Development of deep learning-based cleavage activity prediction models for genome editors

Supervisors

Suitable for

Computer Science, Part B

Abstract

Prerequisites:

  • Essential: Machine Learning and/or Deep Learning in Healthcare
  • Desirable: Prior knowledge or interest in molecular biology

 

Abstract:

Genome editors, i.e., DNA-cutting enzymes, have revolutionized the field of gene therapy, as seen by the Nobel Prize in Chemistry 2020 and the Food and Drug Administration’s approval of Casgevy --- the world’s first CRISPR-based gene therapy --- in 2023. Component-wise, genome editors are composed of two parts: a single guide RNA (sgRNA) which directs the editor to the target DNA site of interest, and the enzyme, which is responsible for binding and cleavage of the target site [1]. Broadly speaking, genome editors mechanistically operate in three steps: binding of the enzyme to the DNA, sgRNA-DNA heteroduplex formation, and DNA cleavage.

 

Since the sgRNA’s spacer sequence and the target sequence are the primary factors affecting a genome editor’s cleavage activity, this project aims to address the cleavage activity prediction problem by learning the function mapping between the spacer-target pair and cleavage activity of a recently discovered genome editor. More concretely, the student will routinely apply deep learning [2] on high-throughput cleavage activity data available in the literature [3,4], thereby obtaining a prediction model with good test performance metrics.

 

[1] Jiang, F., & Doudna, J. A. (2017). CRISPR–Cas9 structures and mechanisms. Annual review of biophysics, 46, 505-529.

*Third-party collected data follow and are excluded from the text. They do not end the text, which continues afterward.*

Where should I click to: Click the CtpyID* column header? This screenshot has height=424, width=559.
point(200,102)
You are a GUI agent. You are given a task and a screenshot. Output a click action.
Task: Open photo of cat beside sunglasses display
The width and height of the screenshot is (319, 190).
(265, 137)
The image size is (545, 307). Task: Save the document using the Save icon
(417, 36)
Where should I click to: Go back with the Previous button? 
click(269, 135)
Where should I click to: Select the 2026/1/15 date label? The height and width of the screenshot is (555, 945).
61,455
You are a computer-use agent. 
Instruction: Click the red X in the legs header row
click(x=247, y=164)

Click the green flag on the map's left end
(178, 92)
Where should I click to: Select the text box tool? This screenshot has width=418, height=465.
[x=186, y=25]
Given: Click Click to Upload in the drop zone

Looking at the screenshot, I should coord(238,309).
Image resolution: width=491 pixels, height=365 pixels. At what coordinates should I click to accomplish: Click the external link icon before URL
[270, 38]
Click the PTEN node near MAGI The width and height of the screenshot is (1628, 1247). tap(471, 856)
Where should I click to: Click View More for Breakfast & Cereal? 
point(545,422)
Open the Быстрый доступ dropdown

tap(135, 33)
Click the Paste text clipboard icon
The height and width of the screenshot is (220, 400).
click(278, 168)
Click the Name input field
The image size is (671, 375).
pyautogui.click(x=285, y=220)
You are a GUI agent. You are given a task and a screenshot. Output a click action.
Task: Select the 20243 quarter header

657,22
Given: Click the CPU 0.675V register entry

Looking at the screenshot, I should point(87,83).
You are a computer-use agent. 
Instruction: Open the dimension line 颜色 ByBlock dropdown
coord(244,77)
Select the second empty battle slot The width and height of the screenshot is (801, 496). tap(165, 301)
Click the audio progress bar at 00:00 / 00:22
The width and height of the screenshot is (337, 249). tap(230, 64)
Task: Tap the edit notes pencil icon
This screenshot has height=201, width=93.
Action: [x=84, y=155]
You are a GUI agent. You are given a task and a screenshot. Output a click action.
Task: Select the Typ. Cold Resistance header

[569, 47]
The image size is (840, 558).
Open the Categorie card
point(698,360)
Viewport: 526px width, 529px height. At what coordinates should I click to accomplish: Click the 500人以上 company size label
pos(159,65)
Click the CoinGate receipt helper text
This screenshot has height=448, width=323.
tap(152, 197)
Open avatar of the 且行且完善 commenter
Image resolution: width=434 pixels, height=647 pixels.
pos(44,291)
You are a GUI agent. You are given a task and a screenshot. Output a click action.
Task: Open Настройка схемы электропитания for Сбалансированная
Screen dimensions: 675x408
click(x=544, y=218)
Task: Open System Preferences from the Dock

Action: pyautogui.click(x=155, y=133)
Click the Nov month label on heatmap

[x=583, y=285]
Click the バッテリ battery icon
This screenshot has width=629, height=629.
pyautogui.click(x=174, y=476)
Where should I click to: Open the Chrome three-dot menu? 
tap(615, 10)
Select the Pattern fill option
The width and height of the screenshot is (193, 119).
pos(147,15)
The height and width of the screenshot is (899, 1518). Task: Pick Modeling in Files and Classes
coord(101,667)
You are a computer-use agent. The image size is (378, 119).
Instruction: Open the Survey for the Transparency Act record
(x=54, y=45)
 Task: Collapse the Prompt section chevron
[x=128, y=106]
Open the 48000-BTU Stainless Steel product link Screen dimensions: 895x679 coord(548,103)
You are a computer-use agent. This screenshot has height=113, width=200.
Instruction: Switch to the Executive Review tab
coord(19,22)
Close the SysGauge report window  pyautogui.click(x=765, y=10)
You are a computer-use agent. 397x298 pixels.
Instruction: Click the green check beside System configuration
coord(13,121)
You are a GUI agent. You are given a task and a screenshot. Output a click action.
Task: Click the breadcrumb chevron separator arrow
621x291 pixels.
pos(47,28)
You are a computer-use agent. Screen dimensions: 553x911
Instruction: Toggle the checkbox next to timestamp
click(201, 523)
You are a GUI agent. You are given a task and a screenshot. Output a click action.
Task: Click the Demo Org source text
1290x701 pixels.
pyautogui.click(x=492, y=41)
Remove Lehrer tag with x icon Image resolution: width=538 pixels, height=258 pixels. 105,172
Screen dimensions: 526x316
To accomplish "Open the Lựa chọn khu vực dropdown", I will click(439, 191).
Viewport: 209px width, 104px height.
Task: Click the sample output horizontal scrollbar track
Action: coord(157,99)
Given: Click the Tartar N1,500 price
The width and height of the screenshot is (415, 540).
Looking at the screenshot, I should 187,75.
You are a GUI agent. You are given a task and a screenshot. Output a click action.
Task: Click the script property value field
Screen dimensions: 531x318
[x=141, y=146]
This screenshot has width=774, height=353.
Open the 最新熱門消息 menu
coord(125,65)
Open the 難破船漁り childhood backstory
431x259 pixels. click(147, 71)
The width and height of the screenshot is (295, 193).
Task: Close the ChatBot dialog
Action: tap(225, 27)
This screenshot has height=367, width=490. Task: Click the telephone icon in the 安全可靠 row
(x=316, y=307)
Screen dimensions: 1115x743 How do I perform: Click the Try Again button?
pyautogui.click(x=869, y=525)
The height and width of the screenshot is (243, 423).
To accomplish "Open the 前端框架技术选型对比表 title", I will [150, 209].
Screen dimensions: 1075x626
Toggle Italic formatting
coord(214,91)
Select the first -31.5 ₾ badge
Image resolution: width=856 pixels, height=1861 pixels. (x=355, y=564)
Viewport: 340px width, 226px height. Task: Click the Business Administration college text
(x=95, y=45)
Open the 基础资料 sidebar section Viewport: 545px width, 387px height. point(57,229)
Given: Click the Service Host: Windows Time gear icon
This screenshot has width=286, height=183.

[2] Kim, N., Kim, H. K., Lee, S., Seo, J. H., Choi, J. W., Park, J., ... & Kim, H. H. (2020). Prediction of the sequence-specific cleavage activity of Cas9 variants. Nature Biotechnology, 38(11), 1328-1336.

[3] Sung, K., Jung, Y., Kim, N., Kim, Y. W., Kim, H. H., Kim, S. K., & Bae, S. (2025). A rational engineering strategy for structural dynamics modulation enables target specificity enhancement of the Cas9 nuclease. Nucleic Acids Research, 53(12), gkaf535.

[4] Crawford, K. D., Khan, A. G., Lopez, S. C., Goodarzi, H., & Shipman, S. L. (2025). High throughput variant libraries and machine learning yield design rules for retron gene editors. Nucleic Acids Research, 53(2), gkae1199.